Wherever "Overview" turns up in the entries, copy out the line that holds it.

↓↓↓

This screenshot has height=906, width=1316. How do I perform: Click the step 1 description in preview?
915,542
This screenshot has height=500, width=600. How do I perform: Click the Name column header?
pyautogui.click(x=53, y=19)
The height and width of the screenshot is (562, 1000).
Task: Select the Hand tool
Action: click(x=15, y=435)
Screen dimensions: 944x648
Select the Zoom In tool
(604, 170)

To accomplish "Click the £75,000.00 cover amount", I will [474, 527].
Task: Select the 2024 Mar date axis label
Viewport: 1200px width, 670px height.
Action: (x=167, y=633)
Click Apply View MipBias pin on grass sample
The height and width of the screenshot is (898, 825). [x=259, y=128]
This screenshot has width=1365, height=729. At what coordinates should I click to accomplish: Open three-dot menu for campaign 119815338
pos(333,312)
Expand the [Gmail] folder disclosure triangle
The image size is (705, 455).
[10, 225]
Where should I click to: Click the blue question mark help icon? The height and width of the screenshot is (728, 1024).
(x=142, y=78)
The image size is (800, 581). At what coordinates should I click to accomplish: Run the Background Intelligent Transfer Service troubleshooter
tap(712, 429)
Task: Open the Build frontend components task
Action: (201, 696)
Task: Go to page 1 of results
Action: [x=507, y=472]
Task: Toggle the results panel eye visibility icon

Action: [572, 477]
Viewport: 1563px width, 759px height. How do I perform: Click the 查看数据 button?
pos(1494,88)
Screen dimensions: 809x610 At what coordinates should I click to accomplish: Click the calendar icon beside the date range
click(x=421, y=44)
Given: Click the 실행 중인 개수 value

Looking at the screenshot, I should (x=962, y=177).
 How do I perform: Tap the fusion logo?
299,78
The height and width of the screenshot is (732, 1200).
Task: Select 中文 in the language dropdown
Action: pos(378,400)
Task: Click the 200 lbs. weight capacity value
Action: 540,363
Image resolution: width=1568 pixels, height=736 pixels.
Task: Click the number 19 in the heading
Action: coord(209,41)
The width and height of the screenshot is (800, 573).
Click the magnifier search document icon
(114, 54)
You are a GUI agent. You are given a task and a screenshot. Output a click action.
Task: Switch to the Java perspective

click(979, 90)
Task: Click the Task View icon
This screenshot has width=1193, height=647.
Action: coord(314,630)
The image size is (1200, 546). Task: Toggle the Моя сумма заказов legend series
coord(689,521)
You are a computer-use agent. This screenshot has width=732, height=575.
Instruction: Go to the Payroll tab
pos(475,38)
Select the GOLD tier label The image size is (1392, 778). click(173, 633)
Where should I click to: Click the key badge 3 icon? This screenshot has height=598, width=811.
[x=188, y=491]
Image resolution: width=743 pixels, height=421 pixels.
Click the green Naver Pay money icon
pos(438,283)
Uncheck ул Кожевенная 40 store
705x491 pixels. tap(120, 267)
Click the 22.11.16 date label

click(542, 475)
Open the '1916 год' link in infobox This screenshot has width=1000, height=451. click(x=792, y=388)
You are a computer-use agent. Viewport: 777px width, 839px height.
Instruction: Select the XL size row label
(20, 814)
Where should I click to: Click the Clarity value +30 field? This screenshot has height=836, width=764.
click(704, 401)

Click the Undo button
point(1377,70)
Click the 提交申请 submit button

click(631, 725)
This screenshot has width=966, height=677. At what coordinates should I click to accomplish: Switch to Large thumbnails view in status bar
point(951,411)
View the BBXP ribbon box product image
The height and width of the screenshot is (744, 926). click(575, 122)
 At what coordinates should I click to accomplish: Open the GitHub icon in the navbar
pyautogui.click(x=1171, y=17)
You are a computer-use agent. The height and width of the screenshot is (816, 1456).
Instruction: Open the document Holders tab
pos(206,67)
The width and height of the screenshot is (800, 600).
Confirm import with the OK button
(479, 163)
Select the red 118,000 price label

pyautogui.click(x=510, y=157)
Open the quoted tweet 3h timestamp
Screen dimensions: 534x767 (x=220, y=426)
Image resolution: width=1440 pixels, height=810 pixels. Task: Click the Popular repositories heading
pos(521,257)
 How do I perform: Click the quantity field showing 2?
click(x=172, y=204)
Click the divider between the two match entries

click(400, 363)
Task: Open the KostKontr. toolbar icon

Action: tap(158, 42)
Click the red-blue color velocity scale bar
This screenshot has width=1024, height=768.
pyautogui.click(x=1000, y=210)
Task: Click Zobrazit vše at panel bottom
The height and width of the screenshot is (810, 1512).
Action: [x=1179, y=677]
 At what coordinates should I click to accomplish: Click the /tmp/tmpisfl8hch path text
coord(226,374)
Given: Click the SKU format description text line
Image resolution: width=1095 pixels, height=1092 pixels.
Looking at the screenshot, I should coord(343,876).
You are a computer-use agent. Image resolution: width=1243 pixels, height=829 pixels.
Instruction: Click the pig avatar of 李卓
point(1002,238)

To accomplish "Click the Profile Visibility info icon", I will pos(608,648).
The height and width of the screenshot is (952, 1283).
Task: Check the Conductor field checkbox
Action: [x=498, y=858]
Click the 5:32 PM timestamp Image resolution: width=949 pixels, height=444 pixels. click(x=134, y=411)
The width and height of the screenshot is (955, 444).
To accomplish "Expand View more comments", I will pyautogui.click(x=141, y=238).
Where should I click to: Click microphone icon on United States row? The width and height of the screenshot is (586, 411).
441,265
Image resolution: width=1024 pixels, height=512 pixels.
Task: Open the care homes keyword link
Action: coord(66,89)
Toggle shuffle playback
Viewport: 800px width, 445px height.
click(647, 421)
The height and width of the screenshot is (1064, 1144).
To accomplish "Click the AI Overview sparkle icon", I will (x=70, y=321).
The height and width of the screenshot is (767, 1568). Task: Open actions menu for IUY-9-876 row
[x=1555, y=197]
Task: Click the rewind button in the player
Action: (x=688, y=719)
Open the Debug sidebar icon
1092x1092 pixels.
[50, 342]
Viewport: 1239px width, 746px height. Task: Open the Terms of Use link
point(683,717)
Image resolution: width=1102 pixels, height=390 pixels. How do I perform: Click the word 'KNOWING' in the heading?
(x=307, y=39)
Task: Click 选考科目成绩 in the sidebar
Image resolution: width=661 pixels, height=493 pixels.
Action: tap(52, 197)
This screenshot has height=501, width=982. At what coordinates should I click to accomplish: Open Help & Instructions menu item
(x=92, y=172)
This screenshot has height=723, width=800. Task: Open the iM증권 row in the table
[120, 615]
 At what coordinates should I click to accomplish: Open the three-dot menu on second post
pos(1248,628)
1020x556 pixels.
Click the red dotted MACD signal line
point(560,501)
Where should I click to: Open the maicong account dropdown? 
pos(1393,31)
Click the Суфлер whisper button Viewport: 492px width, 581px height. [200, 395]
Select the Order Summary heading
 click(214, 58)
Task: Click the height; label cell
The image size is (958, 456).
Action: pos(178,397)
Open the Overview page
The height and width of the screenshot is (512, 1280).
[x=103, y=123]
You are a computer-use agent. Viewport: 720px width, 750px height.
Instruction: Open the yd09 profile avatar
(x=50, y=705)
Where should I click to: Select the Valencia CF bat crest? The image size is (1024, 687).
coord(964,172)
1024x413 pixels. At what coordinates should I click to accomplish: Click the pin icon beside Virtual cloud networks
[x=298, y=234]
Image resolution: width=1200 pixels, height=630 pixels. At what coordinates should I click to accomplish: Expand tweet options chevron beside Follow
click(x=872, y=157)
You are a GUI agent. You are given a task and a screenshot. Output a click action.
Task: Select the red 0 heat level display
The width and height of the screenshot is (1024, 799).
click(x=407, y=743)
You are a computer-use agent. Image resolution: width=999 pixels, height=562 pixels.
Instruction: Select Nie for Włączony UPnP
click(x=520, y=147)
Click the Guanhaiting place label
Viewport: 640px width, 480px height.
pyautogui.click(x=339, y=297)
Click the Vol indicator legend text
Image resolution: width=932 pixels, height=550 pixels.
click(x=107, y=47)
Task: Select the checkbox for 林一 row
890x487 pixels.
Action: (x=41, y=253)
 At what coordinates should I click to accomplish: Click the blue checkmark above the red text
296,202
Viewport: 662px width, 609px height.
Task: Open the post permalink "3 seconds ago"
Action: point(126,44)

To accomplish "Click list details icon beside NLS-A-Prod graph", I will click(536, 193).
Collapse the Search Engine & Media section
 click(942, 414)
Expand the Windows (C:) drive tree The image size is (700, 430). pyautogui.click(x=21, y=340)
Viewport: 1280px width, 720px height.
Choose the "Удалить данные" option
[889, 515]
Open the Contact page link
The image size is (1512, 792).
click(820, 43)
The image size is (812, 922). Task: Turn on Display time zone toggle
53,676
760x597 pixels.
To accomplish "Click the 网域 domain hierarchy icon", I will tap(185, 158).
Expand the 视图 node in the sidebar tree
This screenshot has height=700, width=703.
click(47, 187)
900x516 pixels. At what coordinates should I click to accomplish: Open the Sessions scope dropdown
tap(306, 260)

↑↑↑

(ANSWER BOX):
To accomplish "Click the AI Overview sparkle icon", I will (x=70, y=321).
Open the Overview page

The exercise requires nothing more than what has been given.